Task prompt :: Every line from the one holding "Given: Open the 地图 tab" through the one holding "the upper red" in the data below must be returned exactly, both ends included, with pictures left out and nothing else added.

###

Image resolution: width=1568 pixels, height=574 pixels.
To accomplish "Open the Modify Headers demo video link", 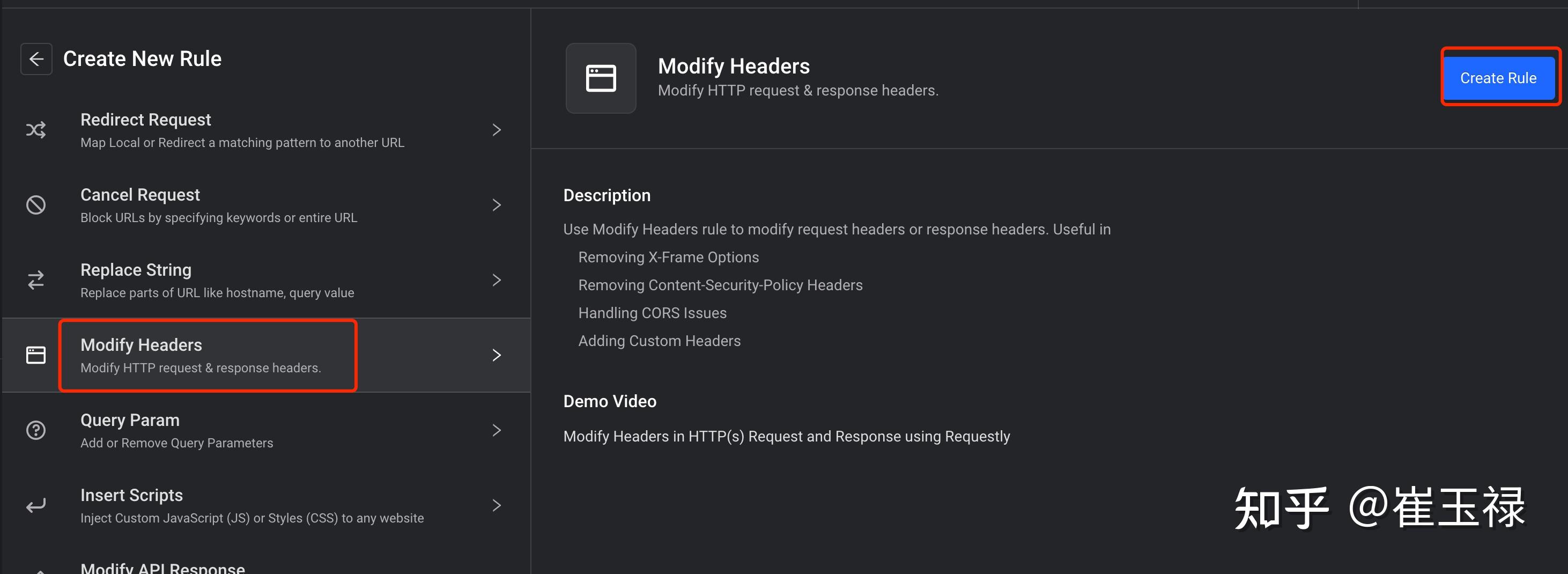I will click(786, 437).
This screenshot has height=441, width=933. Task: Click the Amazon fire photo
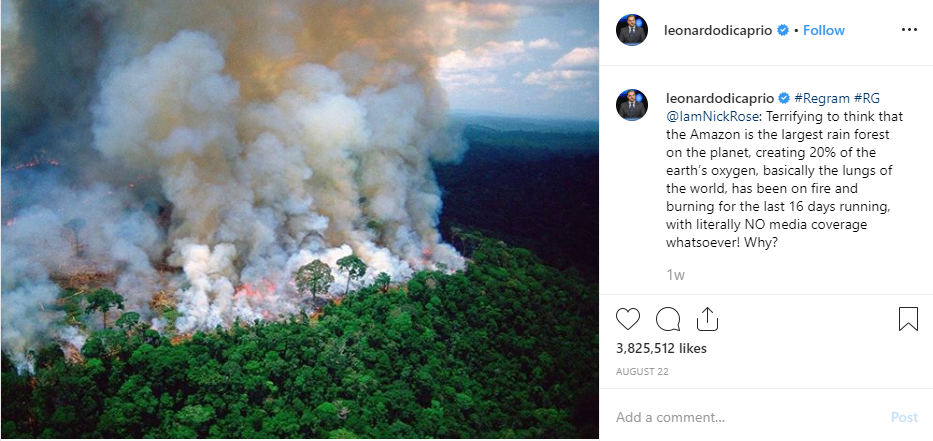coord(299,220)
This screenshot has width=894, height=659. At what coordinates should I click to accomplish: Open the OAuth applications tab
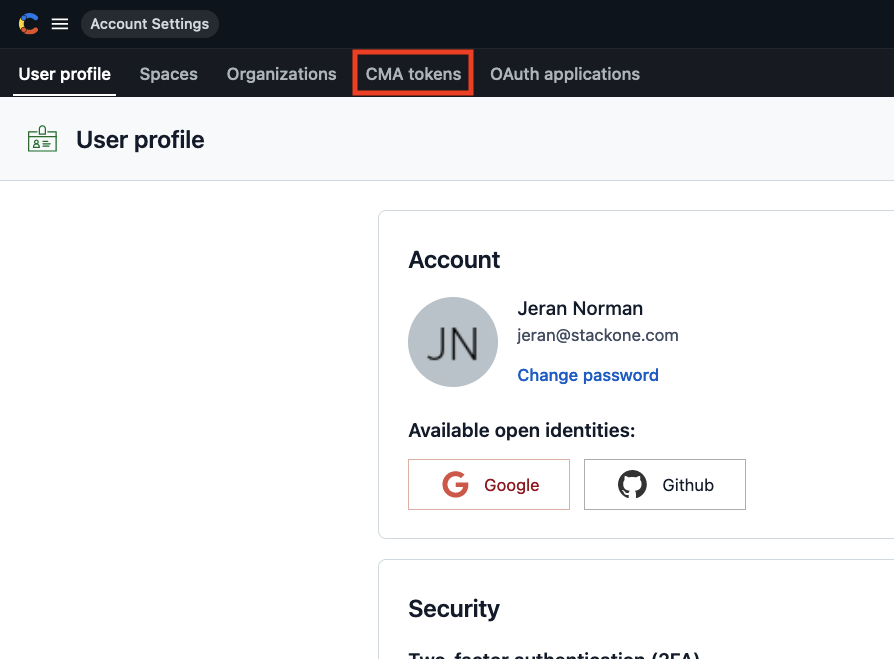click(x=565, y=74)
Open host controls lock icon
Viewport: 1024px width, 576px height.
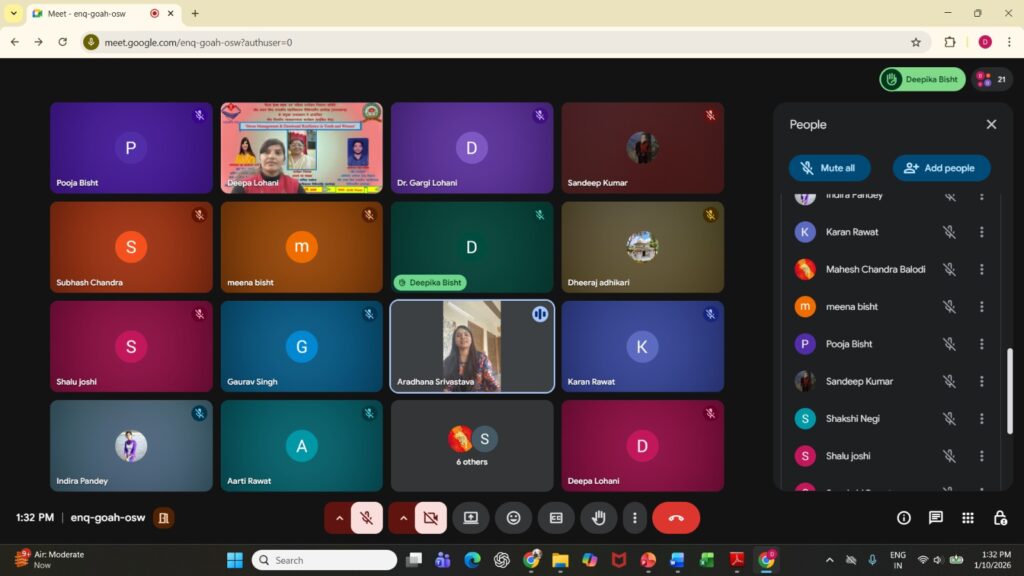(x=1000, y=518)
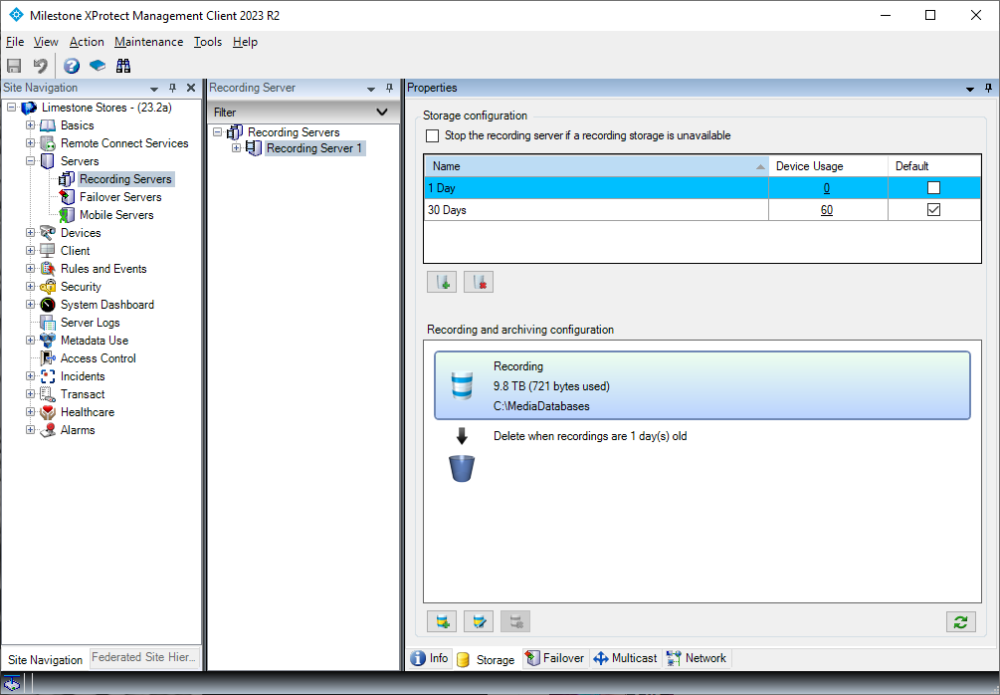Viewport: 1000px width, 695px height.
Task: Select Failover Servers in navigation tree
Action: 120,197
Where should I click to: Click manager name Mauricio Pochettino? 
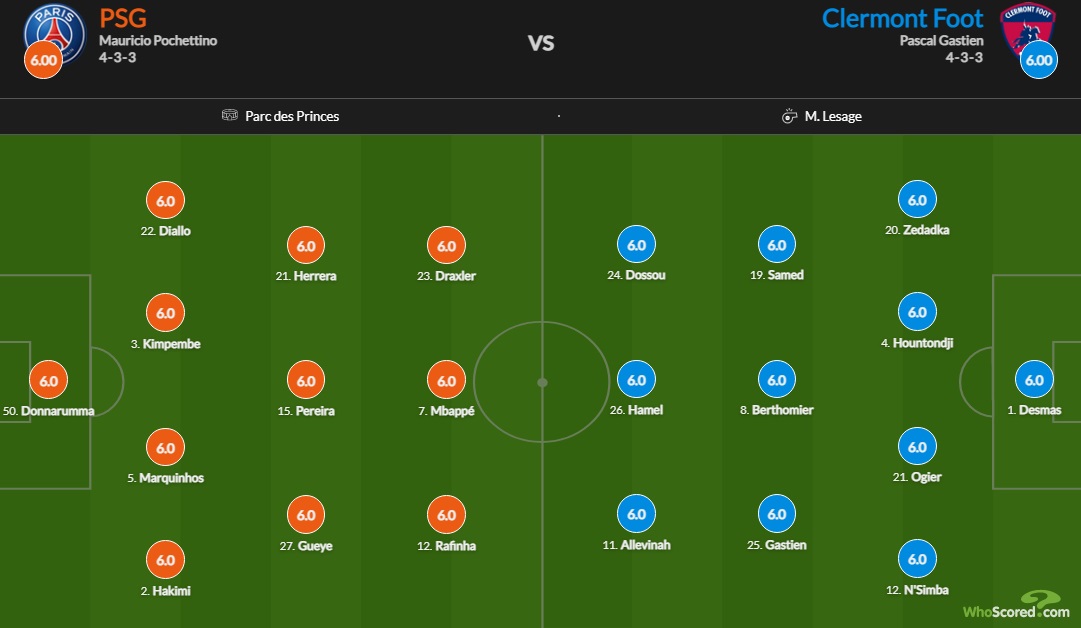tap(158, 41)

###

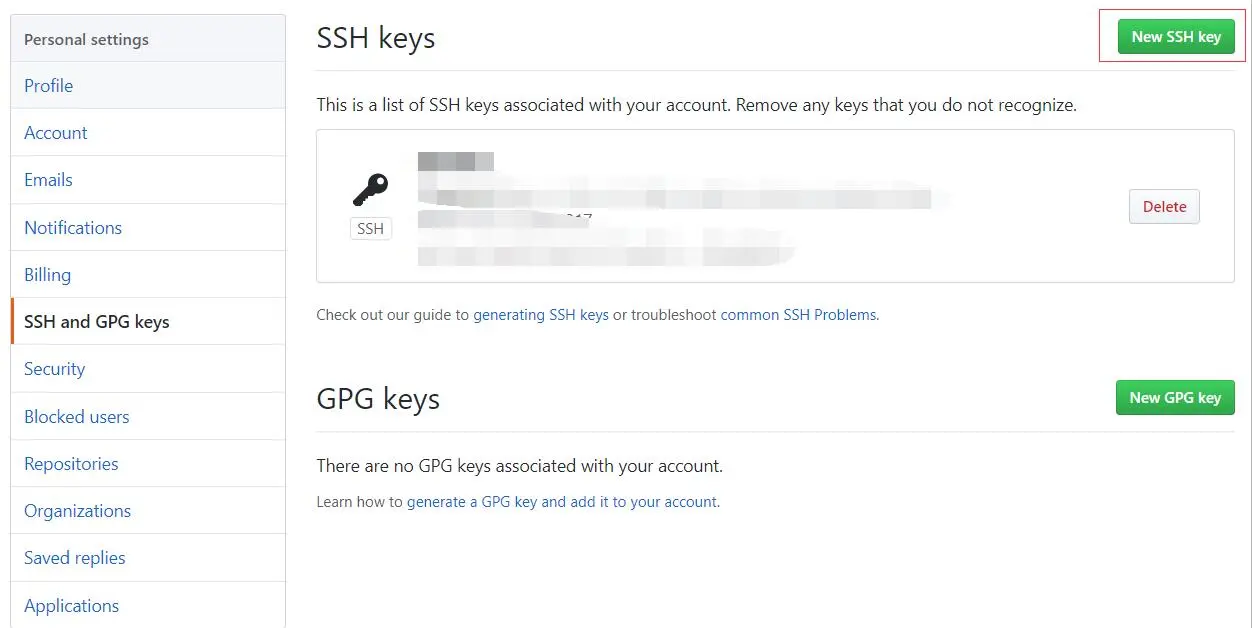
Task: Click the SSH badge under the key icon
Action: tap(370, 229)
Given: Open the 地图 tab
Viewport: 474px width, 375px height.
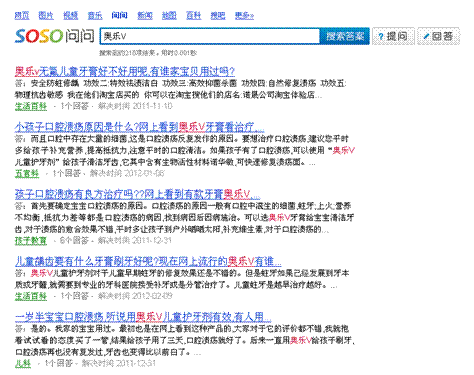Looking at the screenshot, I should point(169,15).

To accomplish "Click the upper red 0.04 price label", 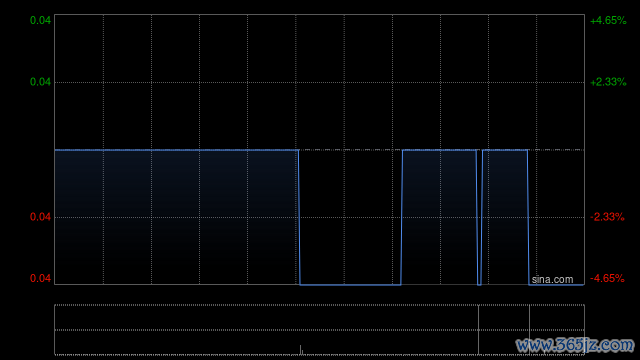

###

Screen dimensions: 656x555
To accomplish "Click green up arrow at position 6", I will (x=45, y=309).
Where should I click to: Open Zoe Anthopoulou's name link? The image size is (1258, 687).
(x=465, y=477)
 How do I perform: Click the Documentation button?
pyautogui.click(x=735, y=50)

###

Problem solution ::
Given: Open the 地图 tab
Viewport: 474px width, 375px height.
Looking at the screenshot, I should point(169,15).

To accomplish "Click the upper red 0.04 price label", 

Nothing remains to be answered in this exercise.